Background:

Rapid response teams (RRTs) assist in the assessment, treatment, and triage of hospitalized patients with physiologic instability, but their effectiveness in reducing transfers to the intensive care unit (ICU), cardiopulmonary arrests, and in‐hospital mortality has been questioned. Rounding by an RRT on patients recently discharged from an ICU is uncommon in American academic medical centers, and little is known about the effect of such a model on the rate of ICU readmission. We investigated the effect of proactive rounding by an RRT on the rate of ICU readmission of all adult patients discharged from an ICU at our institution over a 42‐month period.

Methods:

The RRT at UCSF Medical Center, composed of a critical care nurse and respiratory therapist with backup from a critical care physician, has, since its inception in June 2007, proactively rounded at least once on all patients discharged from an ICU within the previous 12 hours. We conducted a retrospective pre‐/postintervention study to investigate the effect of proactive rounding by the RRT on the rate of ICU readmission; secondary outcomes included the average length of ICU stay and in‐hospital mortality. Hospital administrative databases were queried to identify all adult patients requiring intensive care from January 2006 until June 2009, their admitting service, ICU length of stay, vital status at the time of hospital discharge, and whether billing data indicated 2 noncontiguous ICU slays during 1 hospitalization.
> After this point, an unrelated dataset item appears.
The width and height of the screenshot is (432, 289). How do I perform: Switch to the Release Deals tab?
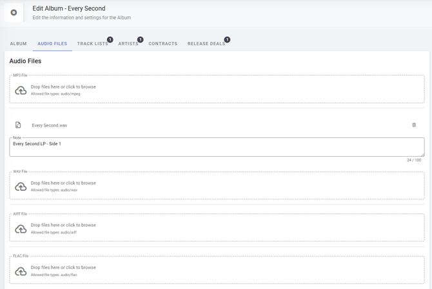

Data were analyzed using analysis of variance and t tests to compare mean outcomes in the preintervention and postintervention periods

Results:

We analyzed 17 months of data prior to initiation of the RRT and 25 months of data following initiation of the RRT. The ICU readmission rate for all services was 6.0% (321 readmissions of 5320 total patients) prior to introduction of the RRT and 6.5% (494 readmissions of 7605 total patients, P = 0.36) following introduction of the RRT. When the data were stratified by admitting service, there remained no statistically significant differences in ICU readmission rates before and after initiation of the RRT, with the exception of the neurosurgical service, for which there was a small increase in the rate of ICU readmissions (4.2% pre‐RRT versus 6.0% post‐RRT; P = 0.02). Introduction of the RRT had no significant impact on the average length of stay in the ICU (5.2 days pre‐RRT versus 5.4 days post‐RRT, P = 0,49) and no significant impact on mortality of patients requiring ICU admission.

Conclusions:

Introduction of an RRT that proactively rounds on all patients discharged from an ICU did not decrease the rate of readmission to the ICU. the average ICU length of stay, and the mortality of patients requiring intensive care. Although RRTs have been widely implemented, their impact on patient outcomes continues to remain unclear.

Author Disclosure:

B. Butcher, none; J. Maselli, none; S. Ranji, none, A. Auerbach, none.